High School Hitman, Sexy Sarah Palin and Poor Steve Hauschka

Each of us can probably remember having to deal with a particularly difficult teacher in high school. Perhaps we didn’t like the subject (for me this would be math or science), or maybe we found the workload excessive. Sometimes there were just personality conflicts with individuals whom we found to be harsh or overbearing.

If provoked, we might, in a fit of pique, get worked up enough to say the wrong thing to our nemesis, which, if we weren’t careful, might land us in detention, or cause the teacher to have us killed. What’s that? You can’t recall any instances of teachers in your high school putting out a contract on students that angered them? Well then, you were just in the wrong high school.
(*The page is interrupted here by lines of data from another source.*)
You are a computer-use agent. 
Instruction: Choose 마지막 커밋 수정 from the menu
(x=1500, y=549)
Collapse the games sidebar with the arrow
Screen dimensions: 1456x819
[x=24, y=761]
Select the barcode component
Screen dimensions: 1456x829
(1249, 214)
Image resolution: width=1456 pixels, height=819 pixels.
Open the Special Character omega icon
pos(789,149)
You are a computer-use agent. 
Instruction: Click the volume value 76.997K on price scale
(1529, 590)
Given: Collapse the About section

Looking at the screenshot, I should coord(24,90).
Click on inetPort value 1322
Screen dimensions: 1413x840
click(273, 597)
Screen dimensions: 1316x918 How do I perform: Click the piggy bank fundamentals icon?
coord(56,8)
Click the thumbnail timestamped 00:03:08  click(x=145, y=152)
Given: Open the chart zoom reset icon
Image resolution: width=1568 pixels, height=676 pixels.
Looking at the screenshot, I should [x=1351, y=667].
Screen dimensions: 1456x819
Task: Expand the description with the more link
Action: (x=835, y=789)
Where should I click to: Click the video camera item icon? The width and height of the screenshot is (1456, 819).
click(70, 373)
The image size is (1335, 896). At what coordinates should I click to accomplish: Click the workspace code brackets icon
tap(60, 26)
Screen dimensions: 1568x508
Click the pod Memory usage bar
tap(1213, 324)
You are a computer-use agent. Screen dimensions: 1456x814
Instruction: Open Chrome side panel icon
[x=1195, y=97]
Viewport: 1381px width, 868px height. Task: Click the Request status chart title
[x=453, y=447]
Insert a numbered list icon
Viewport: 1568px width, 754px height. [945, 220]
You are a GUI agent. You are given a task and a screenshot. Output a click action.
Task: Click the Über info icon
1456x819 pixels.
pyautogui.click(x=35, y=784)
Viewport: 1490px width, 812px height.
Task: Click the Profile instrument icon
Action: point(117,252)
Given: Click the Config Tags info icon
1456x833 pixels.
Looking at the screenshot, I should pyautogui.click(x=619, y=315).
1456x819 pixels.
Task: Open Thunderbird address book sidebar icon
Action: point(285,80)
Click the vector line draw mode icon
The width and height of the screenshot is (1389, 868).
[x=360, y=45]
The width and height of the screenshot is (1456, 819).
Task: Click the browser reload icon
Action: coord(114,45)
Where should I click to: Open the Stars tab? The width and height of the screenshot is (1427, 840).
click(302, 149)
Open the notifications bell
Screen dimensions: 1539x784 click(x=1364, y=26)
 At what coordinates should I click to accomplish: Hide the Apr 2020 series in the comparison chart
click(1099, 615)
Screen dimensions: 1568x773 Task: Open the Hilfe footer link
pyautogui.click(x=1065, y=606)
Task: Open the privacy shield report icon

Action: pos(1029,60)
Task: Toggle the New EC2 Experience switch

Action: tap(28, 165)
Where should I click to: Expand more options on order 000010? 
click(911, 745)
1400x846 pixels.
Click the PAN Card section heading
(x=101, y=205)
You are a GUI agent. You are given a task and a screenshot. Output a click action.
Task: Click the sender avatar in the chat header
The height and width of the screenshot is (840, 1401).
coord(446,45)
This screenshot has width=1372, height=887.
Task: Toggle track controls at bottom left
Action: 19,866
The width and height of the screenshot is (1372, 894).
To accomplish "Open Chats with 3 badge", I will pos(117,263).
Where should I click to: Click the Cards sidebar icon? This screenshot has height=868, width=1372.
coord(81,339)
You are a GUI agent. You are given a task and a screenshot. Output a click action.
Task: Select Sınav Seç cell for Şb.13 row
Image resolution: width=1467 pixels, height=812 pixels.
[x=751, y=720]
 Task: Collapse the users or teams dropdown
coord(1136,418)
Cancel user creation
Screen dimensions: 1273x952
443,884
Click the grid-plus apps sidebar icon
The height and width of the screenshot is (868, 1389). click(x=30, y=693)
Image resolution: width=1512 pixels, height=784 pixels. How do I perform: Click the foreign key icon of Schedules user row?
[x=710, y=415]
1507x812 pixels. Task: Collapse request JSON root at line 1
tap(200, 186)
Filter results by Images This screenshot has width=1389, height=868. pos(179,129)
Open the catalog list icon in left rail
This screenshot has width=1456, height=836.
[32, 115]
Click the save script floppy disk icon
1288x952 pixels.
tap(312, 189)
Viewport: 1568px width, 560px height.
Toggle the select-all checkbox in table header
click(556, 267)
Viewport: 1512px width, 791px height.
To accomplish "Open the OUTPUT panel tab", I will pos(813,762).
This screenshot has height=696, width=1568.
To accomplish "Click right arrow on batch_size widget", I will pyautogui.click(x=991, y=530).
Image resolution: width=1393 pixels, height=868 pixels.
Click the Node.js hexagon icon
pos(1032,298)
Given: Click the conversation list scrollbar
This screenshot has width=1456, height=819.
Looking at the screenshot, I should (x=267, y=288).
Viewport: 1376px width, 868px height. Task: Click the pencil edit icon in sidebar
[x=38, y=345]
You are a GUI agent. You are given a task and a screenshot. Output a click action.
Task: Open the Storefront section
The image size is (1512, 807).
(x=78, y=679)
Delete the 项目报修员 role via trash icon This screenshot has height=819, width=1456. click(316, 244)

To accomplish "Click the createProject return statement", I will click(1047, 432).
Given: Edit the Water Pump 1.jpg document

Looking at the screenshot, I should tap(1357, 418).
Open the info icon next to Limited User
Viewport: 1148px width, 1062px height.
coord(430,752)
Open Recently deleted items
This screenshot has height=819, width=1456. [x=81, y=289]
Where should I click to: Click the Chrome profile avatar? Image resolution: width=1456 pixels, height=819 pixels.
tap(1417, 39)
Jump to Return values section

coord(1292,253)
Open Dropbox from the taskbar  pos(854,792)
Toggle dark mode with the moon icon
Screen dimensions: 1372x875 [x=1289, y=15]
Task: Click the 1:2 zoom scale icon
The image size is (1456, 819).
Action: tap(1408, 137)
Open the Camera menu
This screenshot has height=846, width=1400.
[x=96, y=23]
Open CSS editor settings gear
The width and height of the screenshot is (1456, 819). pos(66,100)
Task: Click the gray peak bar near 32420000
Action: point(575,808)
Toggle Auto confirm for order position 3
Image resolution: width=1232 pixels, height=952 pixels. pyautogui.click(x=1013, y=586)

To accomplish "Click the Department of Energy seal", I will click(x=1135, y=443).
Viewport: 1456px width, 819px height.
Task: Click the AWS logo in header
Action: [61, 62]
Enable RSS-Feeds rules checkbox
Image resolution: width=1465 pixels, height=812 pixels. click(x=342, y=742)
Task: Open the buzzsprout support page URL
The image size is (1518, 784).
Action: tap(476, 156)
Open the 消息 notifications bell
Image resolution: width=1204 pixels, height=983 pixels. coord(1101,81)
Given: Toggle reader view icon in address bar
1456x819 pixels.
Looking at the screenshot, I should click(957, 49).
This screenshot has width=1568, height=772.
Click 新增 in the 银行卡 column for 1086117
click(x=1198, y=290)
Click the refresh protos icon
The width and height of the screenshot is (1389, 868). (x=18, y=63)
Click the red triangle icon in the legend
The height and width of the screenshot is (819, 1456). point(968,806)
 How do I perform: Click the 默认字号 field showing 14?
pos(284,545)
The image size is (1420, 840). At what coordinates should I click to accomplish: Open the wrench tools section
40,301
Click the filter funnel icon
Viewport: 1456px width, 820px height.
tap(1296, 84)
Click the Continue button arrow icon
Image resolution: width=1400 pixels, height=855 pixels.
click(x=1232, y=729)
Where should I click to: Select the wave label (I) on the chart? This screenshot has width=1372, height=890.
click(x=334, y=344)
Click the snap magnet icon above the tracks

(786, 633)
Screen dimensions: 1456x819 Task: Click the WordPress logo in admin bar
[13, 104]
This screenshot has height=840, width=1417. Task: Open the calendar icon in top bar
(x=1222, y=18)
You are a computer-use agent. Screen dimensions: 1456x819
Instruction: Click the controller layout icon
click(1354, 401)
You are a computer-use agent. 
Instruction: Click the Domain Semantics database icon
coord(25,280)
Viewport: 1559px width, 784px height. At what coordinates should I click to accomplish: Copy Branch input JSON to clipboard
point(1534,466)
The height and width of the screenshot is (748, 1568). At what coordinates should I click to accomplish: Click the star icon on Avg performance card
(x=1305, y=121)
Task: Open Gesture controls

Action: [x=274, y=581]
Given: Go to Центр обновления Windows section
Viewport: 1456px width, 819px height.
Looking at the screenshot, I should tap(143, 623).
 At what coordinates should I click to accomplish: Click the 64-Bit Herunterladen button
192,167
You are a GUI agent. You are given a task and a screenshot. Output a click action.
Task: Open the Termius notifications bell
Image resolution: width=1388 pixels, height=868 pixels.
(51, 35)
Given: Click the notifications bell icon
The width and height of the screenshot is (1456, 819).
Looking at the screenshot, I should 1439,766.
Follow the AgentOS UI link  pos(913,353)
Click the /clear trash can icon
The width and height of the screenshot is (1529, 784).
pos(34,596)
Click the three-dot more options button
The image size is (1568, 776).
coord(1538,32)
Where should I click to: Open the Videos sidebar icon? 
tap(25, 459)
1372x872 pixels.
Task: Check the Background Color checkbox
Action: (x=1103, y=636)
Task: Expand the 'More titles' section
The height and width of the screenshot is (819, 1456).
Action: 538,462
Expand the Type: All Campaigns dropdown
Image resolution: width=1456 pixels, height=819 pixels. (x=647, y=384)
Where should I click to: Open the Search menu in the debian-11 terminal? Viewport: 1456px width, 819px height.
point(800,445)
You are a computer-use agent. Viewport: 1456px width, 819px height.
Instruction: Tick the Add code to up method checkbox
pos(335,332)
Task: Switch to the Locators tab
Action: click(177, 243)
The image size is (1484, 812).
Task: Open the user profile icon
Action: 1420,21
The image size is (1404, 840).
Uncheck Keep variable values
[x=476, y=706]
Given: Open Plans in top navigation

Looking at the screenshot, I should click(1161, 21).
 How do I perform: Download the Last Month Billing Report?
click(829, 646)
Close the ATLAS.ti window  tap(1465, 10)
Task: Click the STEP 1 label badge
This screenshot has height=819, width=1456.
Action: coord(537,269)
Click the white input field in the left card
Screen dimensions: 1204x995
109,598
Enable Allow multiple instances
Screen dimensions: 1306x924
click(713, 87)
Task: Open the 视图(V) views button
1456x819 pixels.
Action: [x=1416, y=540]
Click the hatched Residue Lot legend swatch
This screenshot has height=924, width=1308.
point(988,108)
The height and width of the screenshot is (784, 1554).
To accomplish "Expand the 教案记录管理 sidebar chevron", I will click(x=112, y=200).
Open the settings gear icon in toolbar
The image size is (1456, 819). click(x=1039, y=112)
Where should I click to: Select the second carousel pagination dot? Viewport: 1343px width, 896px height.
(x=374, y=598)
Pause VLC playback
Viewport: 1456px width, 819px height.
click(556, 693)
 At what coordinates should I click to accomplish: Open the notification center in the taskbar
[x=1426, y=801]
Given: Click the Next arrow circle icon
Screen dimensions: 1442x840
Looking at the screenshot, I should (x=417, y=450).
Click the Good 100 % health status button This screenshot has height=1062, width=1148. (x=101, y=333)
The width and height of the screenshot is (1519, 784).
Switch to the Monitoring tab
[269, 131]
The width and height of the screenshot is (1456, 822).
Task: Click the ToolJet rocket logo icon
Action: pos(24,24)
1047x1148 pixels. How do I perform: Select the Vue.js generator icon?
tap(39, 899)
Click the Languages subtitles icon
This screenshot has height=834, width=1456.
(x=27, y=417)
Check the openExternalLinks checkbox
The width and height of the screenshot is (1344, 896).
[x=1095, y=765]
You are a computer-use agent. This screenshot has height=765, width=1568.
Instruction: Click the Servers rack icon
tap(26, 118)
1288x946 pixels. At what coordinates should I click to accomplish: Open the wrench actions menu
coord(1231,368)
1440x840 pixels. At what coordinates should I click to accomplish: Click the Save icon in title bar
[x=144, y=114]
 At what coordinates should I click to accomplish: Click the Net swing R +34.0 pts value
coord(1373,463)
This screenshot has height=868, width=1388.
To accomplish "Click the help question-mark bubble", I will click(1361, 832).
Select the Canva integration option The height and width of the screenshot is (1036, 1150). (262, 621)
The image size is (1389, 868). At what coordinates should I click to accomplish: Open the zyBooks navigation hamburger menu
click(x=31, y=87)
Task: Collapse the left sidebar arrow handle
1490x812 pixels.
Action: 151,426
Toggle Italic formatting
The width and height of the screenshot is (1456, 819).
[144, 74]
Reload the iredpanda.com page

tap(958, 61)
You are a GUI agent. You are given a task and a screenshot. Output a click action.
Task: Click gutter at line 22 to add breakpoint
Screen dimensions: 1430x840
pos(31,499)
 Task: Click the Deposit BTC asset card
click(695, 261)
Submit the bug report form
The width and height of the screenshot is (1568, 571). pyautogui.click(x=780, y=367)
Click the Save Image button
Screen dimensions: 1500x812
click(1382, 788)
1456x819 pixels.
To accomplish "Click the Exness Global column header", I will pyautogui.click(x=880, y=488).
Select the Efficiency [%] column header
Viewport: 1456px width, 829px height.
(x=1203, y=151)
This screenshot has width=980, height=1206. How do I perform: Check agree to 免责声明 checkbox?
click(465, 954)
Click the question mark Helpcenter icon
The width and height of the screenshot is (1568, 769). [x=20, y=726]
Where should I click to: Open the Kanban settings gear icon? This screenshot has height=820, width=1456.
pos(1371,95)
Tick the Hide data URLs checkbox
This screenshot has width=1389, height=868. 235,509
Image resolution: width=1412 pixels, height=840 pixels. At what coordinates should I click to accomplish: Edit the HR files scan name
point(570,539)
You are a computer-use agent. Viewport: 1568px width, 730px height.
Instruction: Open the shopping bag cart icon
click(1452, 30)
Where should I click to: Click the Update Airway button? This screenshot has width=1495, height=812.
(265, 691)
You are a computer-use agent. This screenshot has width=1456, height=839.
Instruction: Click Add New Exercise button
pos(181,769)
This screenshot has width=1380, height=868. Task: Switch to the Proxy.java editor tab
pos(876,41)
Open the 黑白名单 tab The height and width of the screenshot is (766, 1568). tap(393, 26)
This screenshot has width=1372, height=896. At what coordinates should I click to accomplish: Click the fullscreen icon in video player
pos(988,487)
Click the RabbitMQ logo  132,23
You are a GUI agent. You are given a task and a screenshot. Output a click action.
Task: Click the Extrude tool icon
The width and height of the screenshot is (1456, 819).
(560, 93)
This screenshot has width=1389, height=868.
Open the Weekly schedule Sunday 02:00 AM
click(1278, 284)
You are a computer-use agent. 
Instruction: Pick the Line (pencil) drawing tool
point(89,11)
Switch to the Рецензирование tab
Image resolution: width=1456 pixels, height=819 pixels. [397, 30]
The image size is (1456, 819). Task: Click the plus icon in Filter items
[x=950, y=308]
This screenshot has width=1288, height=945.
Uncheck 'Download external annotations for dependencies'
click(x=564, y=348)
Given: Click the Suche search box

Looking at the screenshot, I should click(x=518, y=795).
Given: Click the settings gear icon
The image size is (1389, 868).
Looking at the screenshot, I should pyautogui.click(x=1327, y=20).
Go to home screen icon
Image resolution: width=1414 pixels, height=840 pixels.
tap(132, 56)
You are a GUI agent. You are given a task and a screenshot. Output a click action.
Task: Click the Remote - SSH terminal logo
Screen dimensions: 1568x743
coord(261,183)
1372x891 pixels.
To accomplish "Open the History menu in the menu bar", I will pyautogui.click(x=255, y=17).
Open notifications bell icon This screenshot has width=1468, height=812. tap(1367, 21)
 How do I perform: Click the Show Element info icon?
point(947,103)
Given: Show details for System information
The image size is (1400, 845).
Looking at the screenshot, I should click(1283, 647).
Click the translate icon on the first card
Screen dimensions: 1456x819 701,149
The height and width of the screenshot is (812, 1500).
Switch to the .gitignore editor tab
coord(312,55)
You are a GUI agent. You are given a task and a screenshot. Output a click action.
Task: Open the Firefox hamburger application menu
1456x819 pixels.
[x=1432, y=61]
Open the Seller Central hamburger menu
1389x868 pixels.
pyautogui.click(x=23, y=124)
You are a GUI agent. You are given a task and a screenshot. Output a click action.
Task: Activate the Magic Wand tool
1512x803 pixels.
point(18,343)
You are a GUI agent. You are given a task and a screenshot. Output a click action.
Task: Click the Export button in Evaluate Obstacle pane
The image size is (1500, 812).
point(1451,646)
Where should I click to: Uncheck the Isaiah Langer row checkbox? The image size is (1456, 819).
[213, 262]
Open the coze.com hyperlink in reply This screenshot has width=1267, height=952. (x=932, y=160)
At Mundy’s Mill High School in Clayton County, Georgia this fall, it seems as if 10th-grade teacher Randolph Forde had a problem student on his hands. On September 29th, he called the 16-year old out of class, demanding to know if he was gay. The next day, Forde argued with the student, and threatened “to hit him in his ‘effin mouth.” (Come on now, doesn’t that bring back memories of ol’ Mrs. Lardbottom from your school?) The student reported Forde to his school’s administration, but nothing was done. On October 9, Forde approached another student and offered to pay him for killing his classmate. Given the choice between earning some after-school money or destroying a teacher’s life, the assassin opted for the latter, and ratted out Forde. (Note to conspirators: It’s a bad idea to let the outcome of your plot to kill someone rest with the a teenage boy. Trust me on this.)

Incensed, the boy’s mother removed her son from the school and then filed a police report on October 12, resulting in Forde’s subsequent arrest and release on $10,000 bond. This, in turn, forced the school to remove Mr. Forde from the classroom (I guess being arraigned for conspiracy to commit murder is the triggering mechanism for intervention in Georgia public schools). Forde’s attorney now says it was all a joke. Funny guy, that Mr. Forde. Funny guy.

Sarah Palin, who, I’m led to believe, wants to be the leader of the free world, is using her endless, unmerited press coverage to attack Newsweek for their choice of cover photo. Palin said, “The choice of photo for the cover of this week’s Newsweek is unfortunate. When it comes to Sarah Palin, this ‘news’ magazine has relished focusing on the irrelevant rather than the relevant,” Palin wrote. “The out-of-context Newsweek approach is sexist, and oh-so-expected by now.”

"The Next President of the United States..."

Apparently, Palin posed in a skimpy running outfit for Runner’s World magazine, from where it was lifted by Newsweek. While it’s true that Newsweek was looking to make a statement by their choice of this photo, I’ve grown way past tired of hearing Sarah Palin disingenuously complain about being dealt with less than seriously by the media.  A year ago Palin could be granted an ignorance pass, but no more. If she wants to be taken seriously, she should appear on Meet the Press and Face the Nation, not Oprah. And when discussing economic policy differences with the President, she should stay away from silly-sounding comments such as:  Obama has a  “…backassward ways of trying to fix the economy.” Before you can sit at the grownup table, Sarah, you’ve got to be able to act like a grownup.

I know that just about every Ravens fan was relieved yesterday to learn that Steve “Wide Left” Hauschka had been released, but I feel terrible for him. As angry as I was when I saw his kicks sail outside the uprights, watching him walk back to the bench alone and then sit there staring at the ground, knowing that his dream was falling apart in front of his eyes… well, for me that was just heartbreaking. I suppose Hauschka knew that he was finished in Cleveland Monday night; I just can’t imagine having to continue playing, showering and dressing (without having the heart to celebrate a win) in the locker room, and then the long trip home – all the while knowing that you’re about to be fired. And then, to add insult to injury, the team’s fans dance on your grave. Good luck to you, Steve Hauschka.